Failed experiences are not always a bad thing; they can be sources of learning, and improved performance. However, individuals do not always learn from failure. Whether they attribute that failure internally or externally has a role to play in their learning, and an additional factor is how ambiguous their responsibility for that task was. This Idea explores these factors and more.

Idea Summary

The nature and dynamics of today’s organizations are such that failures are almost inevitable; the failure of a new product initiative or the failure of an existing strategy to meet changing organizational demands are common examples. Management and psychology research has focused on highlighting tools and resources designed to help people learn from failures, and such studies have traditionally suggested that those most able to learn from failed experiences will be those most likely to succeed in the future as well.

However, a study from Ross School of Business, Kenan-Flagler Business School and Harvard Business School has demonstrated that although individuals can learn from failed experiences, they do not always do so.

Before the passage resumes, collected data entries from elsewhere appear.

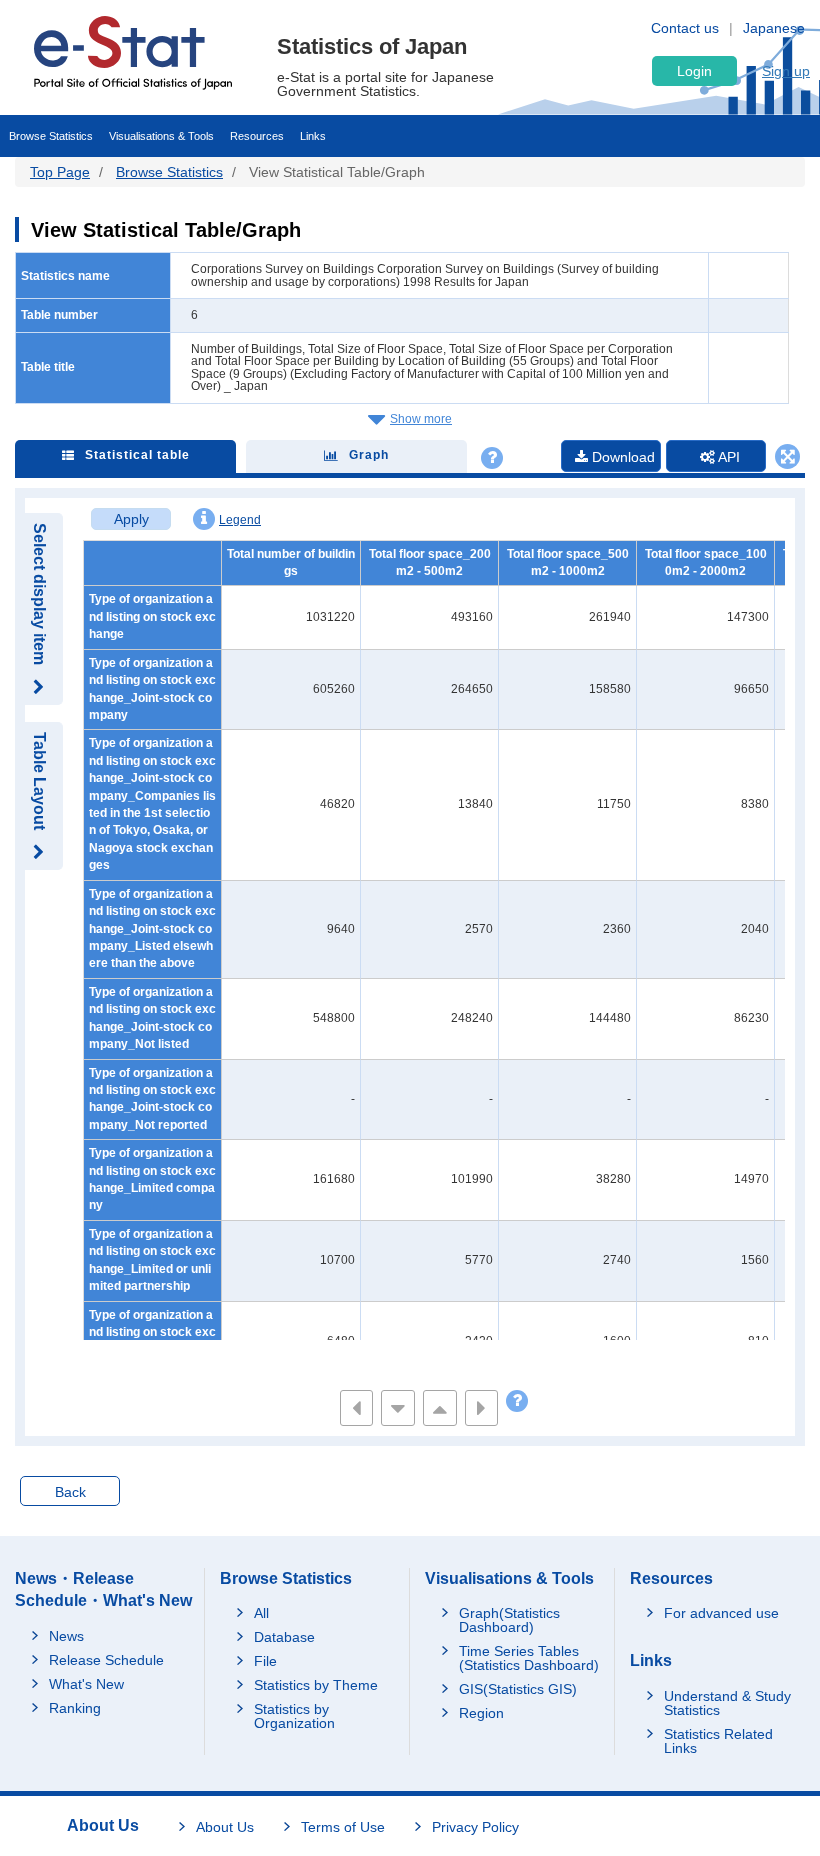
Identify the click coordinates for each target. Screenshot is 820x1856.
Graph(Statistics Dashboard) (509, 1620)
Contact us (685, 28)
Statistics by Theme (316, 1685)
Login (694, 71)
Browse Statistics (51, 136)
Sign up (786, 71)
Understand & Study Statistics (727, 1703)
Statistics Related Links (718, 1741)
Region (481, 1713)
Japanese (774, 28)
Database (284, 1637)
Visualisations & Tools (161, 136)
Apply (131, 519)
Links (313, 136)
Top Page (60, 172)
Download (621, 457)
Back (70, 1492)
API (727, 457)
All (261, 1613)
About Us (225, 1827)
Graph (369, 455)
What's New (86, 1684)
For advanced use (721, 1613)
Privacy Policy (475, 1827)
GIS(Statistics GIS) (518, 1689)
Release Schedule (106, 1660)
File (265, 1661)
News (66, 1636)
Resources (257, 136)
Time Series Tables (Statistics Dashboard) (529, 1658)
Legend (240, 520)
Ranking (75, 1708)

Internal or external attributions occur after failure (or indeed any experience) that can impact an individual’s learning from it.

Individuals are thought to typically attribute unsuccessful outcomes externally (i.e. to uncontrollable situational factors) in order to maintain a positive self-image. Some people, however, may be generally more inclined towards internal attribution. Both can alter how they engage in reflection and learning following that experience. 

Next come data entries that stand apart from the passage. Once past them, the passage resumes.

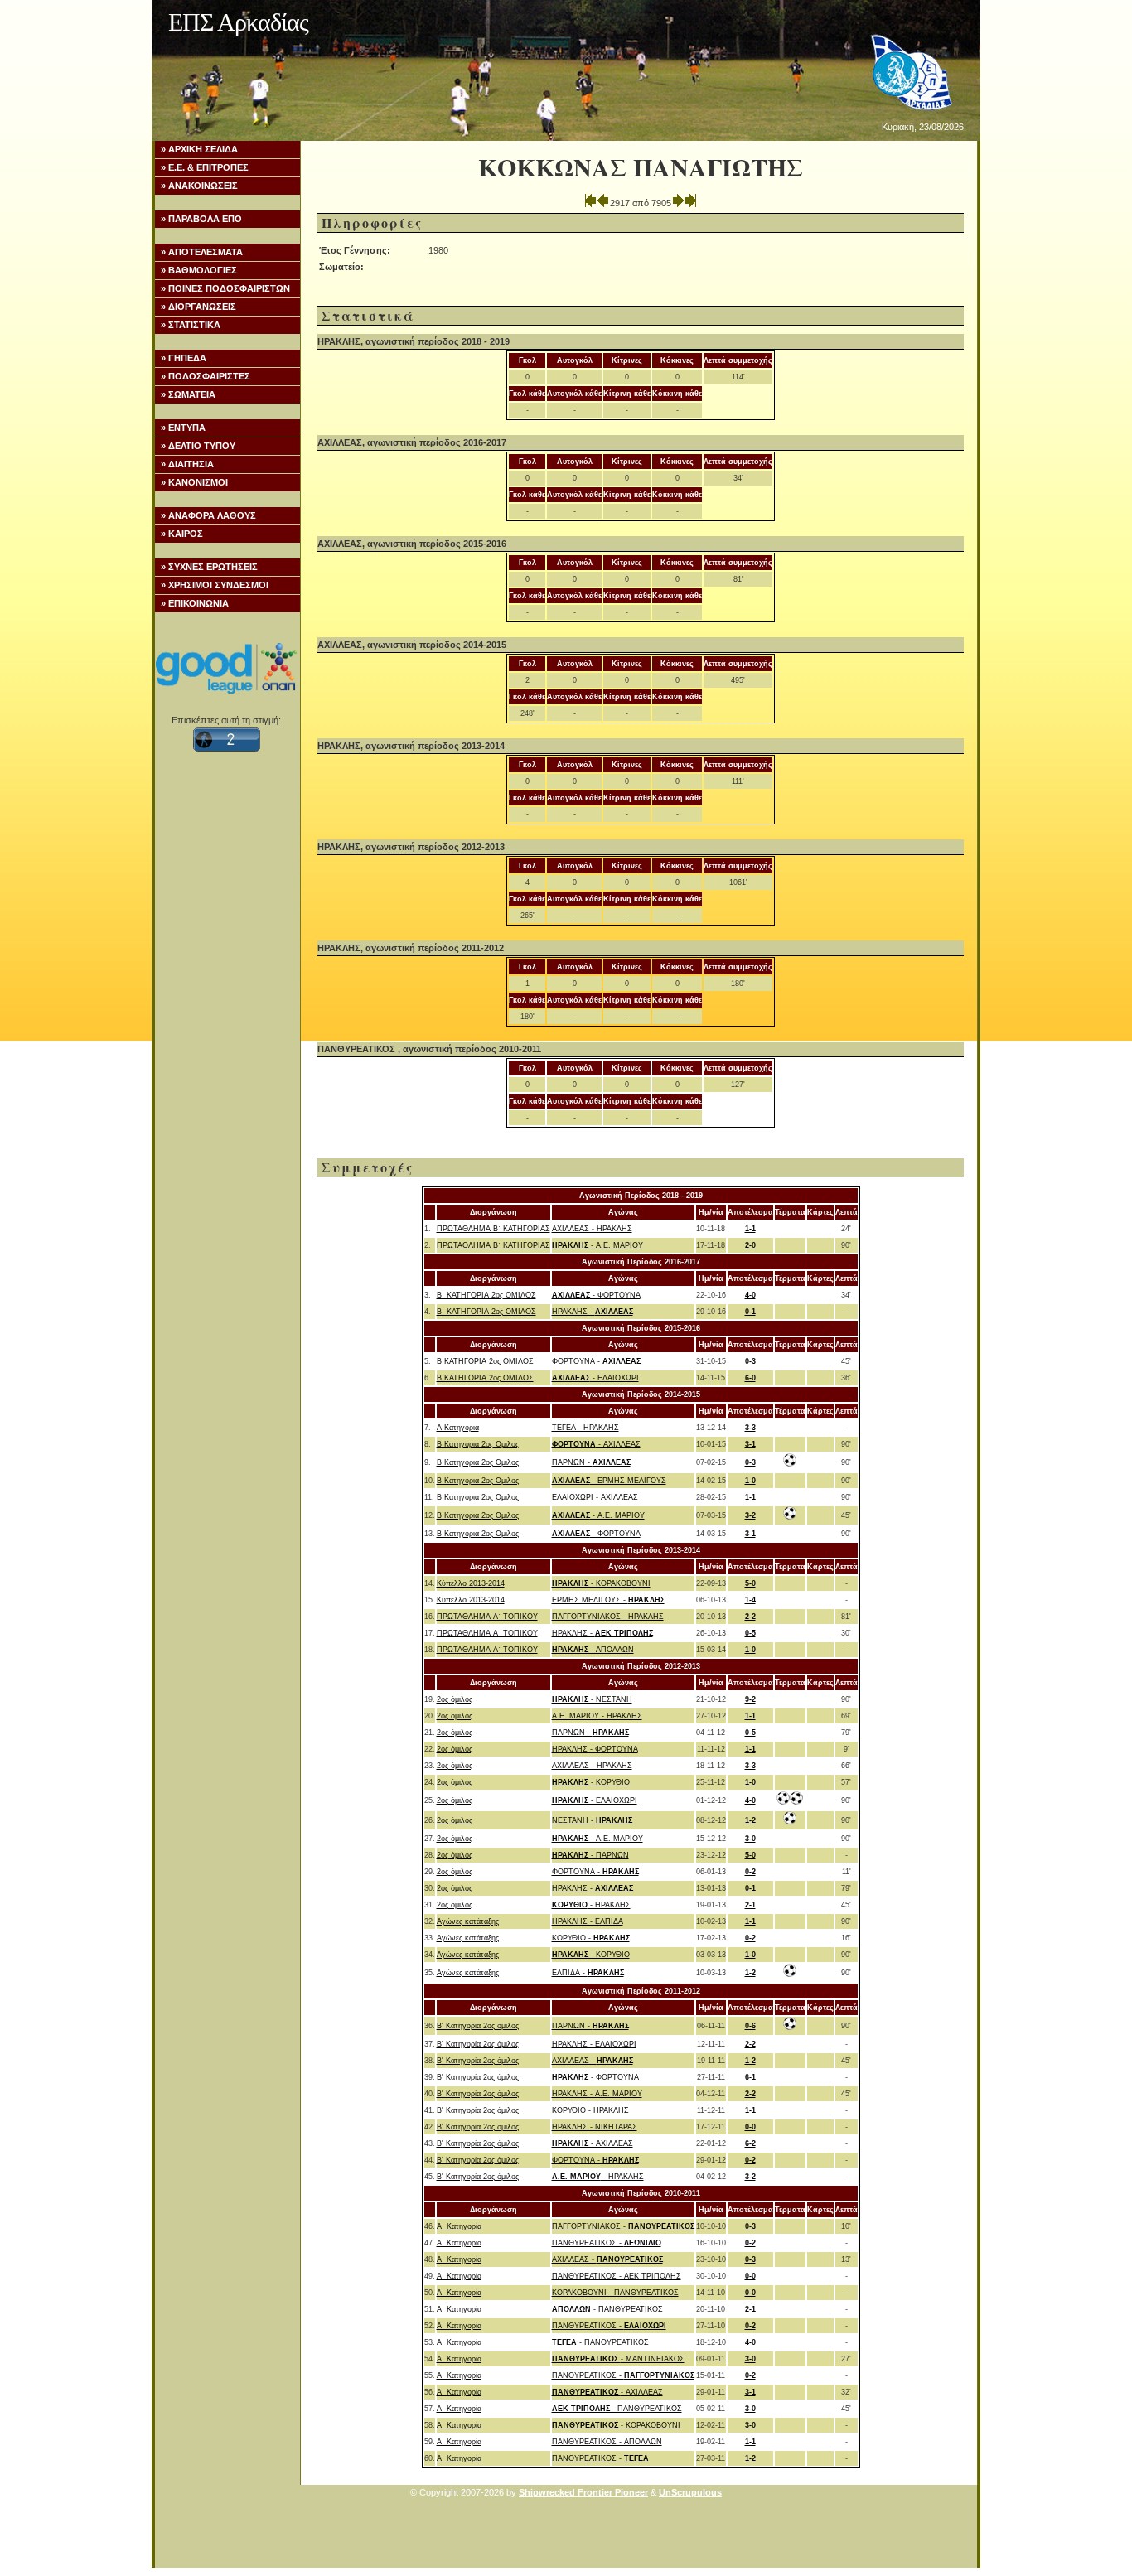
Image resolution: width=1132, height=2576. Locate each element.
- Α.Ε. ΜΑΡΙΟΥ (597, 1245)
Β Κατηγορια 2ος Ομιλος (478, 1444)
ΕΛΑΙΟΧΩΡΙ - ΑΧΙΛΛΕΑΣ (595, 1497)
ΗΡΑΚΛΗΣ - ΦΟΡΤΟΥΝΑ (595, 1749)
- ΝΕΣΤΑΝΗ (592, 1699)
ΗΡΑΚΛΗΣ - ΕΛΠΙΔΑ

Through their empirical studies, the researchers found that when responsibility is more ambiguous, individuals are less likely to internally attribute their failures, and this greater external attribution undermines their efforts to learn and improve their performance. ‘Ambiguity of responsibility’ can be described as when characteristics of the task, such as its complexity or degree of accountability, and an individual’s responsibility for performance are unclear.

Methodology: Christopher Myers, Bradley Staats and Francesca Gino conducted three studies to test their hypotheses. The first was a field study with Samasource, a non-profit data services firm, where they analyzed the work of 233 employees performing data-entry tasks over approximately eight months. 

For the second study, they recruited professionals to take part in two decision-making activities, spaced one week apart. Finally, for the third study, the researchers recruited participants to take part in the trial of a new image-labelling tool to be used in the medical profession. The idea was that this task would be challenging and unfamiliar to participants, making it more likely that they would believe feedback indicating they had failed.

Business Application

What are the practical implications of these findings for managers and leaders in organizations? According to Myers, Staats and Gino, they should strive to actively manage perceptions of ambiguity of responsibility, as this may be the key factor that results in either internal or external attribution after failure; the former is more desirable to ensure employees learn from failed experiences.
The use of after-event reviews (i.e. careful debriefing of a task experience) may be helpful, and has been highlighted by previous research as well. Myers, Staats and Gino add that organizations should also utilize strategies such as job design to help limit ambiguity of responsibility. 

Managers should also be careful to not provide alternative explanations that heighten ambiguity of responsibility for a task; instead, they should focus their attention on what happened and how failure is an activity from which individuals and organizations can learn and improve with effort. Such feedback can allow individuals to develop a mindset of growing from failure, without introducing alternative explanations for the failed experience, such as excuses or scapegoats.